Problem:
Rewrite every line of the records below as a Markdown table with the columns Row and Line, skipping blank lines and leaving out the pictures.
****
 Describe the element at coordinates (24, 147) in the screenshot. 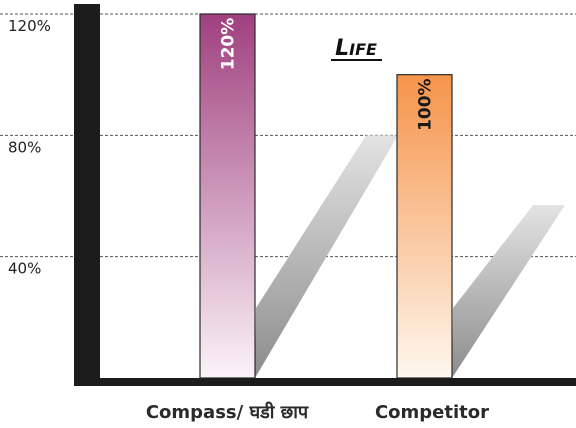

I see `y-tick-label: 80%` at that location.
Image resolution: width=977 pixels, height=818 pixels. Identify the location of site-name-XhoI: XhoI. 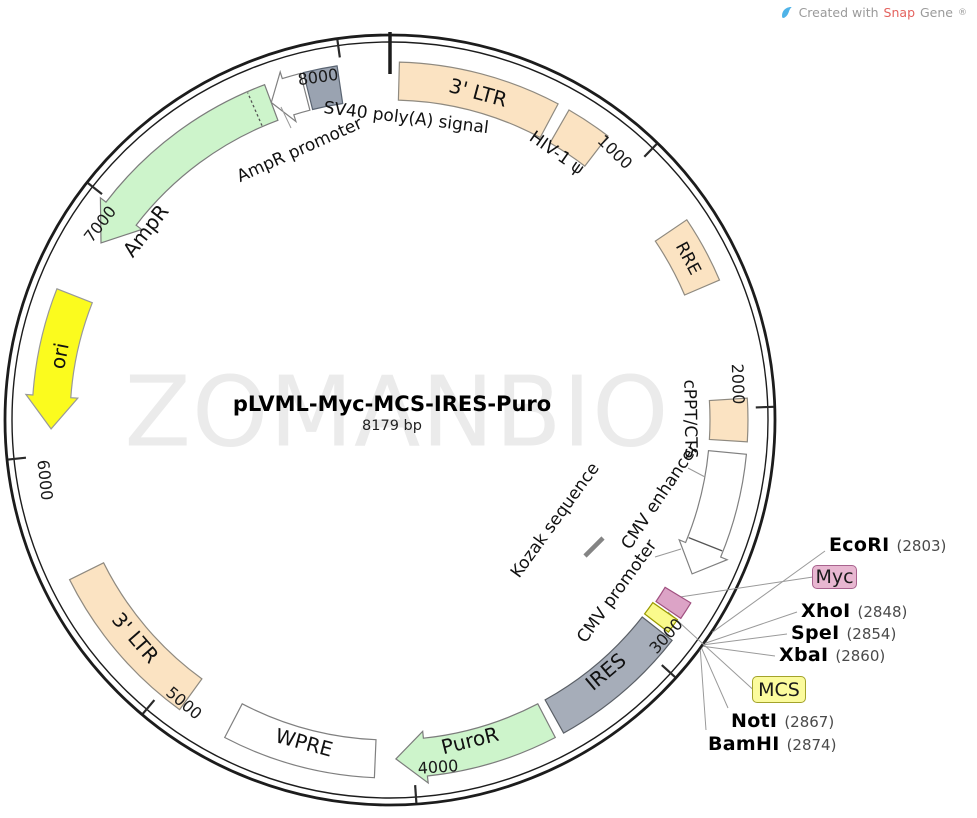
(826, 611).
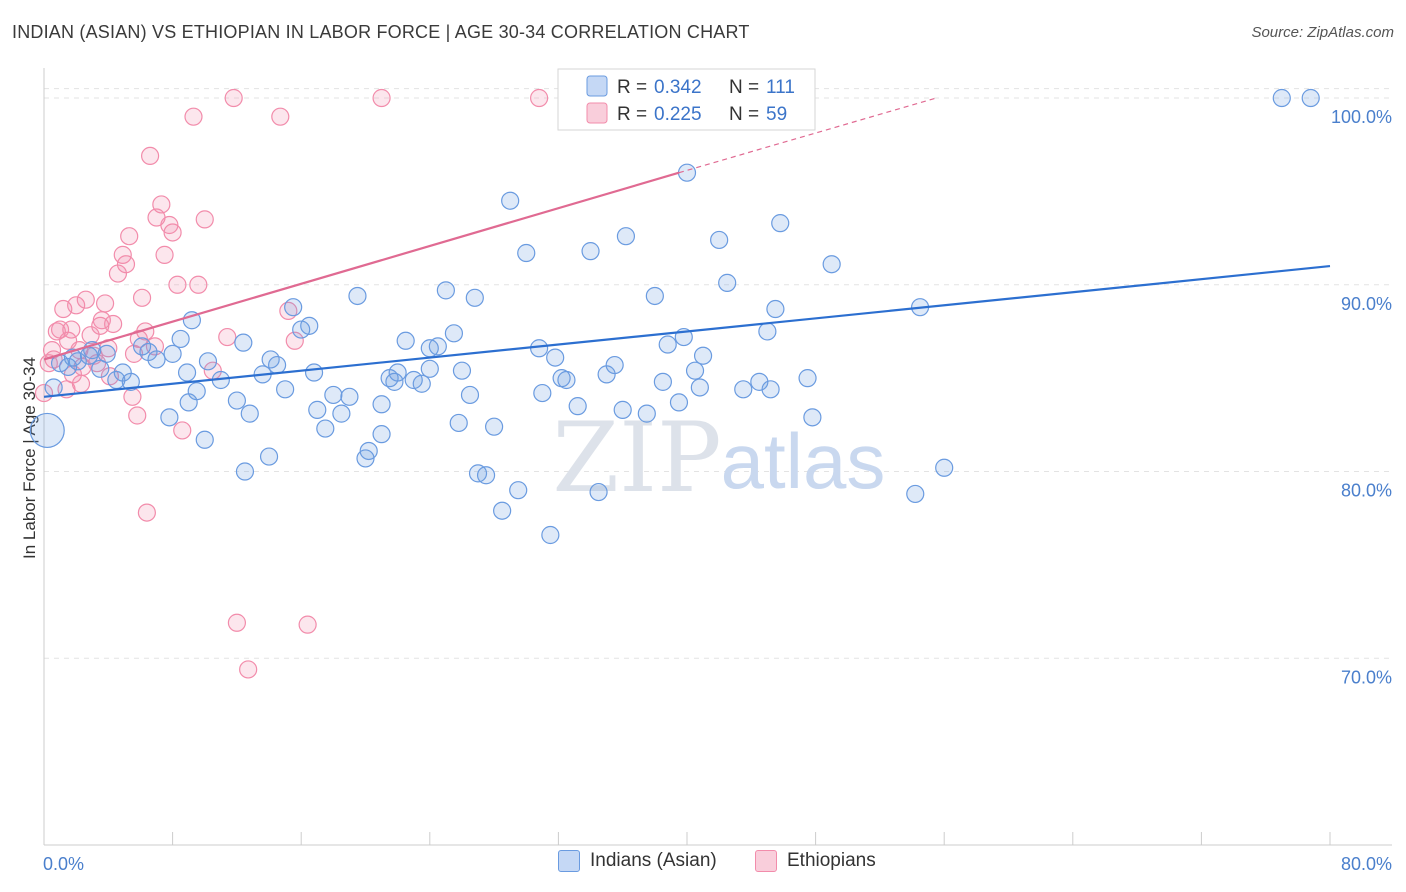  What do you see at coordinates (636, 458) in the screenshot?
I see `watermark-zip: ZIP` at bounding box center [636, 458].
****
Solution to this task:
| Row | Line |
|---|---|
| 1 |  Describe the element at coordinates (24, 147) in the screenshot.  |
| 2 | I see `y-tick-label: 80%` at that location. |
| 3 | Image resolution: width=977 pixels, height=818 pixels. Identify the location of site-name-XhoI: XhoI.  |
| 4 | (826, 611). |
| 5 |   What do you see at coordinates (636, 458) in the screenshot? |
| 6 | I see `watermark-zip: ZIP` at bounding box center [636, 458]. |